DVDs in Brief

The Tyler Perry media machine took mainstream critics by surprise when Diary Of A Mad Black Woman proved that his devoted grassroots theatrical audience could pony up significant dough at the box office. The crazy tonal shifts in Perry's films—which can leap from overheated domestic melodrama to broad Big Momma's House shtick in a single cut—get smoothed over a little in Madea's Family Reunion (Lions Gate), but they still take some getting used to. Though Perry's work is difficult to defend on aesthetic grounds, it's also hard to begrudge his entertainment of an audience that's so woefully underserved…

Matthew McConaughey's laid-back Southern charm and well-defined, oft-displayed pectoral muscles helped make the romantic comedy Failure To Launch (Paramount) a surprise hit, but tart-tongued Zooey Deschanel steals the film as the deliciously jaded housemate to Sarah Jessica Parker's irritating "professional interventionist." If the film shared Deschanel's acidic wit, it might have amounted to something more than fluffy, wish-fulfillment nonsense…

Still a leading contender for 2006's worst movie, Ultraviolet (Sony) shows what happens when filmmakers ditch even the vaguest plot pretensions of films like Underworld and Aeon Flux, and just dial the special effects up to 11. Milla Jovovich stars as a "hemophage" (don't ask, no answer is forthcoming) whose motives change every few minutes in order to let her slaughter as many people as possible, mostly by sensibly ducking when crowds of them surround her and try to shoot her. Equilibrium director Kurt Wimmer even cuts corners on the fight sequences, usually the raison d'être of this kind of vapid exercise…

Michael Haneke's Caché (Sony) stars Daniel Auteuil and Juliette Binoche as a bourgeois Parisian couple tormented by a silent stalker who leaves them videotapes documenting their daily routine. The movie wowed critics because of its formal rigor—a lot of static shots that either pay off in a shock, or keep the audience waiting for nothing—and because the way Auteuil's investigation of his invisible tormentor plays out seems to hold a commentary on Western arrogance. In truth, Caché doesn't offer much real insight into men of privilege or their subtle modes of exploitation, but it works anyway, as an exercise in mounting anxiety…

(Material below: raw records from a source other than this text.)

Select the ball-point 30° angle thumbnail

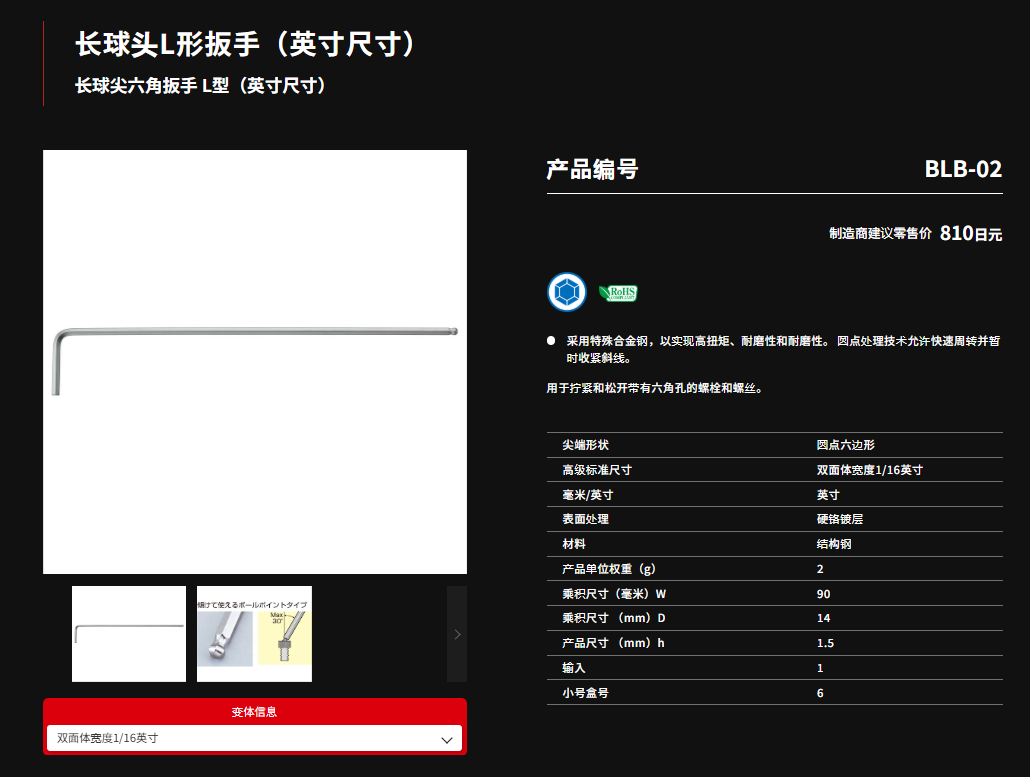(254, 634)
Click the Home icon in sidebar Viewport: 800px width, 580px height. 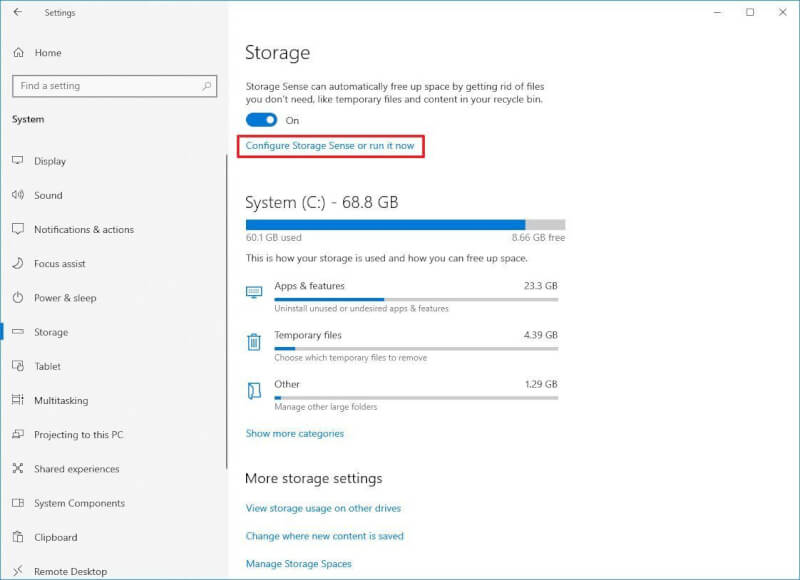click(19, 53)
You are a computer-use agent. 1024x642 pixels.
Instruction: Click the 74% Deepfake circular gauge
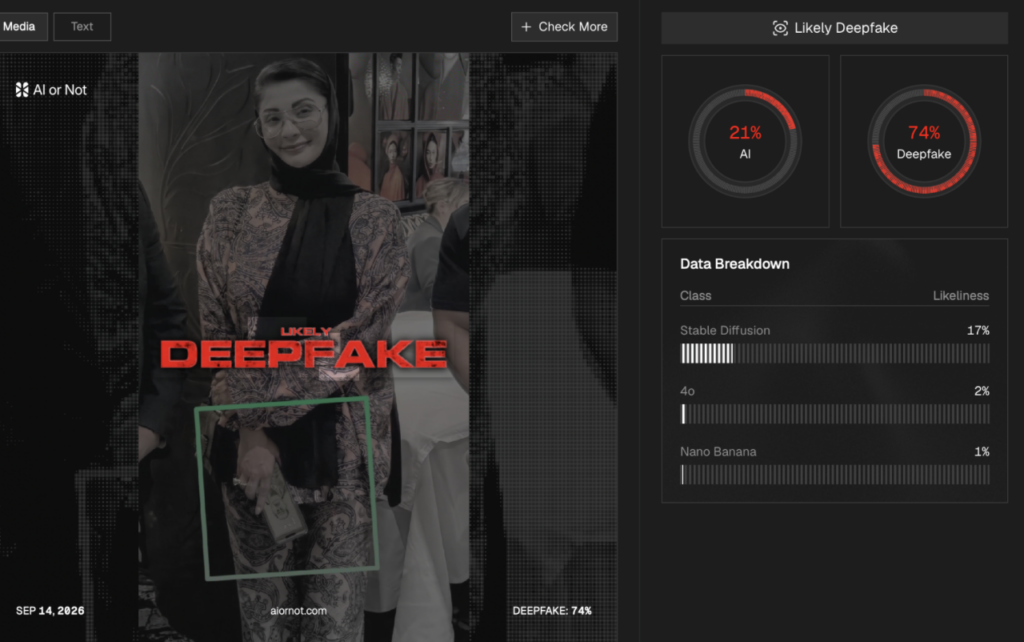[x=923, y=141]
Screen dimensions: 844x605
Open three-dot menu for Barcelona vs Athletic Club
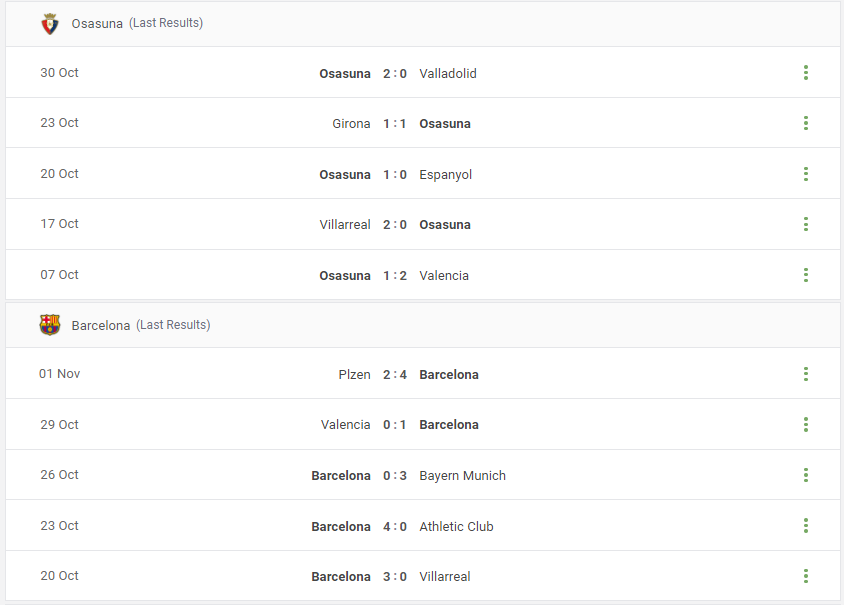(x=806, y=525)
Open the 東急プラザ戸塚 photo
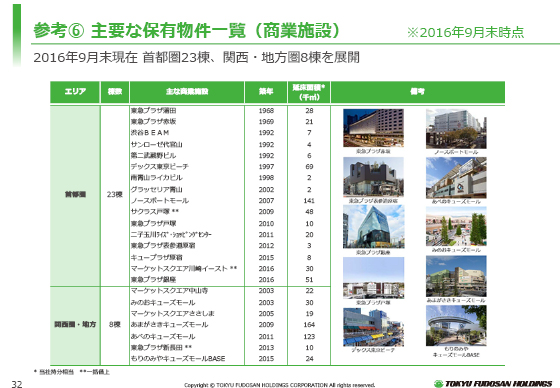The width and height of the screenshot is (560, 388). pyautogui.click(x=373, y=278)
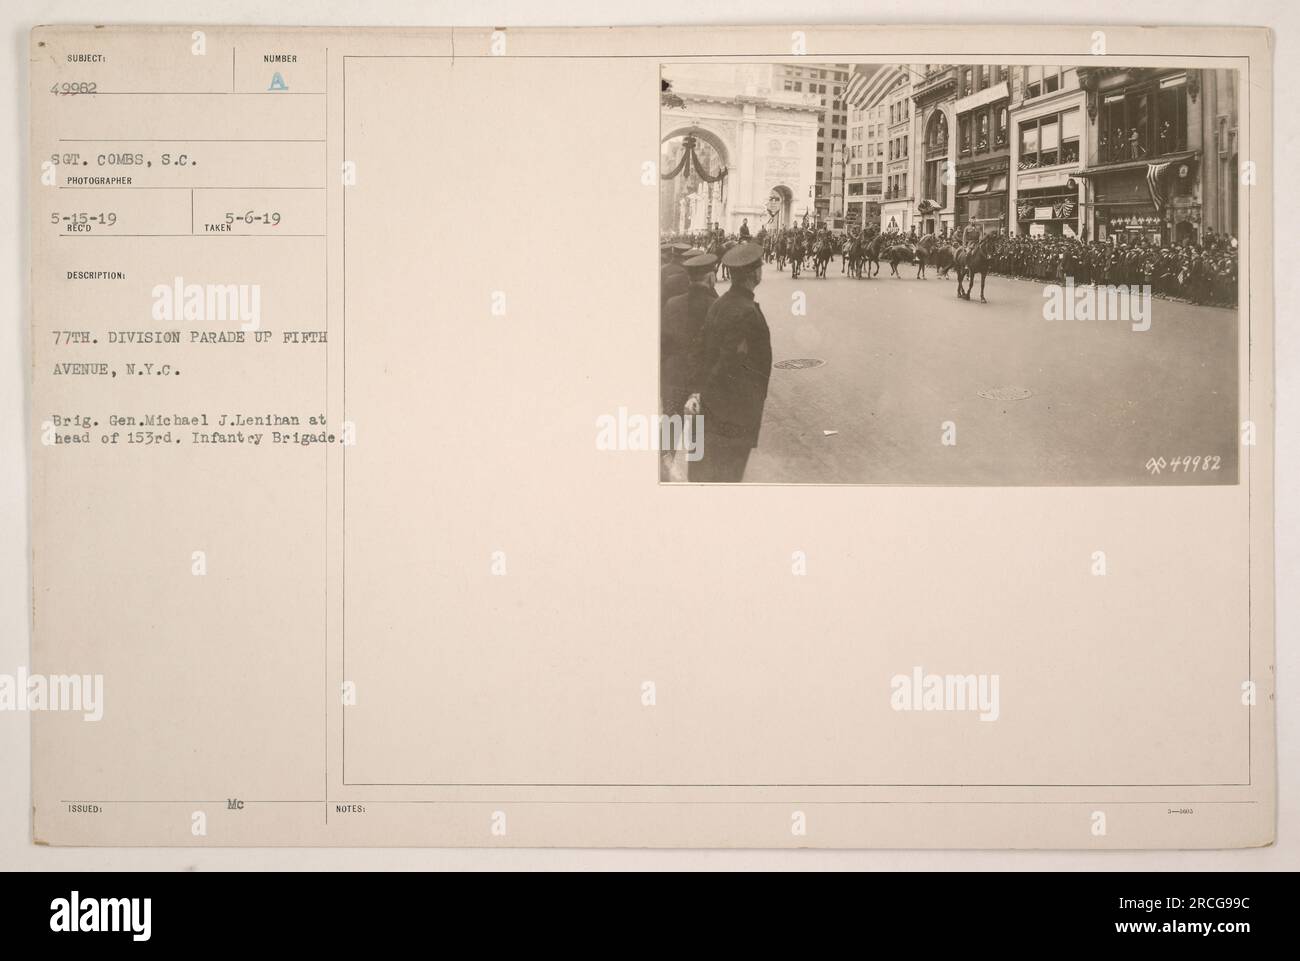1300x961 pixels.
Task: Click the blue letter A number stamp
Action: pyautogui.click(x=281, y=86)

If Errol Morris' The Fog Of War never existed, the sprawling documentary Why We Fight (Sony) might seem more accomplished; it's a prismatic take on how modern warfare arises from the military-industrial complex's need to feed itself. As is, Eugene Jarecki's ambitious and reasonably well-balanced film, inspired by a note of caution in Dwight Eisenhower's farewell address, lacks Morris' stylistic flair and too often takes its eyes off the ball.